Litigation, according to Judge Learned Hand
Almost a century ago, Judge Learned Hand said:
“As a litigant, I should dread a lawsuit beyond almost anything else short of sickness and death.”
His point was that not only is litigation ridiculously expensive, but that it also forces litigants to commit capital to something like a high-stakes, all-or-nothing game of poker, except the rules of the game are decided entirely by someone other than the two people paying to play--and there is a chance that in the end they both will lose.
Just as people would never choose to be sick (unless you are a kid hoping to get out of going to school that day), Hand did not think that businesses should choose to litigate except in extreme circumstances.
As a judge himself, that massive expense ol' Learned railed against went, for example, to pay for this fine suit.
Why is litigation so expensive?
Point # 1: "Expensive relative to what?"
Well, the first point to make here is what we mean by "expensive"--expensive relative to what? Our adversarial system makes litigation inefficient compared to transactional legal work. And Hand highlighted some of the reasons for this.
Transactional work is predictable, whereas litigation is not. Transactional work results in (what attorneys call) work-product: a document or analysis, let's say, with which you can then go do something more valuable than the fees you paid your attorney to produce it. Litigation, in contrast, requires you to keep paying your litigation counsel's billable hour for him/her to simply exchange blows with your opponent's counsel, and the eventual result is not only uncertain, but is often worth less than the fees you paid to achieve it: the case could end in a stalemate settlement, a verdict that you lose, or a verdict that win but then have to deduct from the value of that victory the total fees you paid to achieve it.
It is not that litigators necessarily charge more per hour than attorneys who do mostly transactional work--although they may in some cases--it is that you are probably paying each type of attorney close to the same hourly rate, and when you compare the respective outcomes each attorney type might be able to achieve for you, you see plainly that the much higher ROI of transactional legal work makes the cost of litigation seem much more expensive "per unit of outcome value," or ROI.
Point # 2: Litigation forces you to pay experts to do non-expert work.
Even if we pretend that the eventual outcome of a litigator's work tended to be as valuable or more valuable than the outcome of a transactional attorney, you are still left with the depressing accounting of how your litigator's billable hours were spent.

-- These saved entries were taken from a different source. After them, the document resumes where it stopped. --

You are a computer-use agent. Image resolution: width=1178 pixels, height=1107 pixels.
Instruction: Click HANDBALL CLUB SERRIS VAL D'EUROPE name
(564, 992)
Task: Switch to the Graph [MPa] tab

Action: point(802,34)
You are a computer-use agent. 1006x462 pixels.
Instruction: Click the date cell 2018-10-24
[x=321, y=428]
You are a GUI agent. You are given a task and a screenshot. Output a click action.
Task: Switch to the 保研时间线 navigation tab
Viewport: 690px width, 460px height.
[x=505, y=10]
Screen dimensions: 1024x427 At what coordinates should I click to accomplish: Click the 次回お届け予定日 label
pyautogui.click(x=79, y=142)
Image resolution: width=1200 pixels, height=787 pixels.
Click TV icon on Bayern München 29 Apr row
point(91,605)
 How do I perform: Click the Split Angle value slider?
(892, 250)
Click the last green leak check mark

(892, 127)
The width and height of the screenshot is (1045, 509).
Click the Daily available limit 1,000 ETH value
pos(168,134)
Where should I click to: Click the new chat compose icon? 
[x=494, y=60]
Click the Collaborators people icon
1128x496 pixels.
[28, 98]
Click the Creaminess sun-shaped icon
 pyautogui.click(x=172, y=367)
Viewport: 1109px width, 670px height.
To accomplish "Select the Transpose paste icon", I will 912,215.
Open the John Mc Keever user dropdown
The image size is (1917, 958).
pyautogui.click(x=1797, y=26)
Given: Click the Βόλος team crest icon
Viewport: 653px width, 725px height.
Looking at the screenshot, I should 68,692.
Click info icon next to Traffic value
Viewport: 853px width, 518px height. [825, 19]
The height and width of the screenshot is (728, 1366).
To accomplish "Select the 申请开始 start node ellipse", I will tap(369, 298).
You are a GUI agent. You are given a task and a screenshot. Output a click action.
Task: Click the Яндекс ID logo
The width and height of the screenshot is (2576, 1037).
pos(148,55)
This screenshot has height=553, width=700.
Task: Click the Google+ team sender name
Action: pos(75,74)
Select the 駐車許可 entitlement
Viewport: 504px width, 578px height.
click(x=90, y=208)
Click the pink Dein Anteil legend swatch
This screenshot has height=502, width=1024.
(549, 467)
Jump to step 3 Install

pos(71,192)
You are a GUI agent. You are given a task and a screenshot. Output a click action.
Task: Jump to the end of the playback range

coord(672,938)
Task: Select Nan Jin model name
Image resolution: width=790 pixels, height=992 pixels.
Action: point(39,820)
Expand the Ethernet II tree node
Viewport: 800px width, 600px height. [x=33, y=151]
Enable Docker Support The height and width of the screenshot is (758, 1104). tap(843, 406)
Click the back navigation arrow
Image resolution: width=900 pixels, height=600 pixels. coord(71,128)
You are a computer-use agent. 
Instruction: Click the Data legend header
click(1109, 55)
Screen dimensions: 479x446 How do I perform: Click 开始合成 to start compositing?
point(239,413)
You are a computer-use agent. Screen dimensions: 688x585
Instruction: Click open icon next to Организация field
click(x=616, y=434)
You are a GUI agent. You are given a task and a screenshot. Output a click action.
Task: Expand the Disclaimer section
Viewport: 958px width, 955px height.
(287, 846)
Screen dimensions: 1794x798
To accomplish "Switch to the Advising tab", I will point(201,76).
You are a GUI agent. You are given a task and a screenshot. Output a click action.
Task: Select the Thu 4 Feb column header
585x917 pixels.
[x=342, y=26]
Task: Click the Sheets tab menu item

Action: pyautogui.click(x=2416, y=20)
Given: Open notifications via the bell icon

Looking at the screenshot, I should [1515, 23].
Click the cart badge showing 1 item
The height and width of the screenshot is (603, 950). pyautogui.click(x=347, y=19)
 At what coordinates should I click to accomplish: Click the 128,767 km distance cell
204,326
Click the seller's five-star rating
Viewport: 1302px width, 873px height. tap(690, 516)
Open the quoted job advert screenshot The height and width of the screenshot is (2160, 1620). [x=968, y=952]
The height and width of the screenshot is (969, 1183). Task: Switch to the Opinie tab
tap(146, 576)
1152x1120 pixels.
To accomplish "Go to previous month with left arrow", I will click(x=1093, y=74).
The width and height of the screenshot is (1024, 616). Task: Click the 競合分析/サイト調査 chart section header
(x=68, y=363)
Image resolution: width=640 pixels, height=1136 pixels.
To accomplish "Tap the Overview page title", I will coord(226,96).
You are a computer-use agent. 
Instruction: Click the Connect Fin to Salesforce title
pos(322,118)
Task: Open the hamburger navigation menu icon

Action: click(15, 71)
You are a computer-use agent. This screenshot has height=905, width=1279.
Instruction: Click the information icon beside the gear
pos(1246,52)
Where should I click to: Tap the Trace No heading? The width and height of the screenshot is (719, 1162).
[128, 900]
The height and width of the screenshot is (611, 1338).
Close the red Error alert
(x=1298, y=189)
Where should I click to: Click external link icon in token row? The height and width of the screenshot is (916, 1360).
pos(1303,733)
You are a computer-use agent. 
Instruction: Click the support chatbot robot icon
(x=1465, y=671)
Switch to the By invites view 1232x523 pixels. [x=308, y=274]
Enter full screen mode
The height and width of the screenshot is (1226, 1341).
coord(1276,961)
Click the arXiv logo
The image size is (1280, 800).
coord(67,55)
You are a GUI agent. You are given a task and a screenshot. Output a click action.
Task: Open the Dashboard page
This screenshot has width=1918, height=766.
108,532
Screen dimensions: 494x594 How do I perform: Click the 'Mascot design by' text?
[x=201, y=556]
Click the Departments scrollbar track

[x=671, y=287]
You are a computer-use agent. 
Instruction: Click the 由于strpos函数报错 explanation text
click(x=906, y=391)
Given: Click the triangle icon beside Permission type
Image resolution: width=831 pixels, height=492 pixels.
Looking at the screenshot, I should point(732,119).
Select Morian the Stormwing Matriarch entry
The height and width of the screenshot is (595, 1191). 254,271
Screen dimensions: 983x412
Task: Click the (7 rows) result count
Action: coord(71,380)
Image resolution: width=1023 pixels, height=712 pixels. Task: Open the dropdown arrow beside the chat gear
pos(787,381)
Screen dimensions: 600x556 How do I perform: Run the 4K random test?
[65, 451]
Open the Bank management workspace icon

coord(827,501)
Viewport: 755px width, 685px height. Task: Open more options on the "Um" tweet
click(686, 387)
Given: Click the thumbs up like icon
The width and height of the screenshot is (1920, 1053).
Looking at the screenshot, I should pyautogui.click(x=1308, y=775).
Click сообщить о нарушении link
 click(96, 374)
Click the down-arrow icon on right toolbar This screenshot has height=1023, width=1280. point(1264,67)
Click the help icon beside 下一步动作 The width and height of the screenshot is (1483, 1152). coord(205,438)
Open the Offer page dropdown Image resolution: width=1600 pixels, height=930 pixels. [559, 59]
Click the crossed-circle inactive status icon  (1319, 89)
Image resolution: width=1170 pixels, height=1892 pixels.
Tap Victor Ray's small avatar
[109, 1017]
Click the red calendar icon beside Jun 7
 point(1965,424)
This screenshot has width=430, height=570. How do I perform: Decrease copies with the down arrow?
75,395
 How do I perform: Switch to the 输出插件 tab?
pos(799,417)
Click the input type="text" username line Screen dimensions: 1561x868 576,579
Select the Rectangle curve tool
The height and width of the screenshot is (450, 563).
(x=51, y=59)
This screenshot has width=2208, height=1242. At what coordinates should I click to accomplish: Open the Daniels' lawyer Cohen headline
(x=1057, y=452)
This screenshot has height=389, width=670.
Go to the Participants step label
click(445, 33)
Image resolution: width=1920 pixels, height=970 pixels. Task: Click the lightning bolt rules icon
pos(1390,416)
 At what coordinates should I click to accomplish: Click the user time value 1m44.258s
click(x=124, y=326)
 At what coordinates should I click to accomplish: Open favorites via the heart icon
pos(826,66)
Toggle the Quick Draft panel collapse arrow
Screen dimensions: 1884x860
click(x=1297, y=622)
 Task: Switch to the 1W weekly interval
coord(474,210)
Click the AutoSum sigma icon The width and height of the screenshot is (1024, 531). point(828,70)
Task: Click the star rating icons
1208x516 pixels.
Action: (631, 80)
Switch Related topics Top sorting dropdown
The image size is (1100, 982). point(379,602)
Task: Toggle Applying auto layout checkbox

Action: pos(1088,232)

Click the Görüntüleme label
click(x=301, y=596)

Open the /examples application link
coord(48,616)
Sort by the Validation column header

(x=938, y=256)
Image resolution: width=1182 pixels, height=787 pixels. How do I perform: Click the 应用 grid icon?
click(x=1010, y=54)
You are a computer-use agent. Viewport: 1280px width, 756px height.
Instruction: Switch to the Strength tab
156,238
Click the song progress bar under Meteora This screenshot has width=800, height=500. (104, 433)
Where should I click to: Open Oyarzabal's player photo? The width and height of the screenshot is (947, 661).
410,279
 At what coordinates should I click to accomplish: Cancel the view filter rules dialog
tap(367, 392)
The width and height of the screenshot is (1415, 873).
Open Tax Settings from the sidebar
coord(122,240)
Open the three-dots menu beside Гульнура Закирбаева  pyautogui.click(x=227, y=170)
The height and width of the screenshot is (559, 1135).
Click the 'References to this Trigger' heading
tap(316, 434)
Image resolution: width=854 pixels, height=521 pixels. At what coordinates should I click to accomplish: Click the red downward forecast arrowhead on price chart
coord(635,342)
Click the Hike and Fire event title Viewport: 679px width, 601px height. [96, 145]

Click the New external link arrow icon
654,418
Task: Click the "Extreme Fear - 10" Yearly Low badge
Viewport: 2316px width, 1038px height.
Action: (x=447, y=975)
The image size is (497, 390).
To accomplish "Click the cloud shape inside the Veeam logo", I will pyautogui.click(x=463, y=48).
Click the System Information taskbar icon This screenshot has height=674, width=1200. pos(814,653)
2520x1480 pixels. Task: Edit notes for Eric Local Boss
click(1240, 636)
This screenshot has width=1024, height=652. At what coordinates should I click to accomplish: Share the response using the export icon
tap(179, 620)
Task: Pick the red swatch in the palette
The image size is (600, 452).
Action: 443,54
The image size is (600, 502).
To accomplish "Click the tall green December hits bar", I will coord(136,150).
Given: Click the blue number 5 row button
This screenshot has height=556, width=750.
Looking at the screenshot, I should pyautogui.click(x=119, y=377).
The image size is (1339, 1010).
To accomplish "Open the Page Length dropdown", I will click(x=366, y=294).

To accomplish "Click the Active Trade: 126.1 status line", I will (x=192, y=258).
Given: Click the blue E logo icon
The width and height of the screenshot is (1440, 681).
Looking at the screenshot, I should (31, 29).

A lawyer’s value lies (or should lie, anyway) in his or her knowledge. You would not dream of paying a lawyer $350 per hour to mop your floors. Ideally, she should only earn her hourly fee only when she has spent an hour using her knowledge for your benefit. However, in litigation, many activities require your lawyer’s presence for their entire duration, but only use her wisdom for small parts of that time. For example, in a day-long deposition, as much as half of the deposition time may be given to questions posed by other lawyers--not yours--with little impact on your position. During this time, you are paying your litigator $350 per hour to look out the window. It is not the litigator’s fault. She can’t arrange to be in the deposition only when her expertise is actually needed. Compared to transaction lawyers, the lengths of time in which a litigator “stands and waits” are far greater.”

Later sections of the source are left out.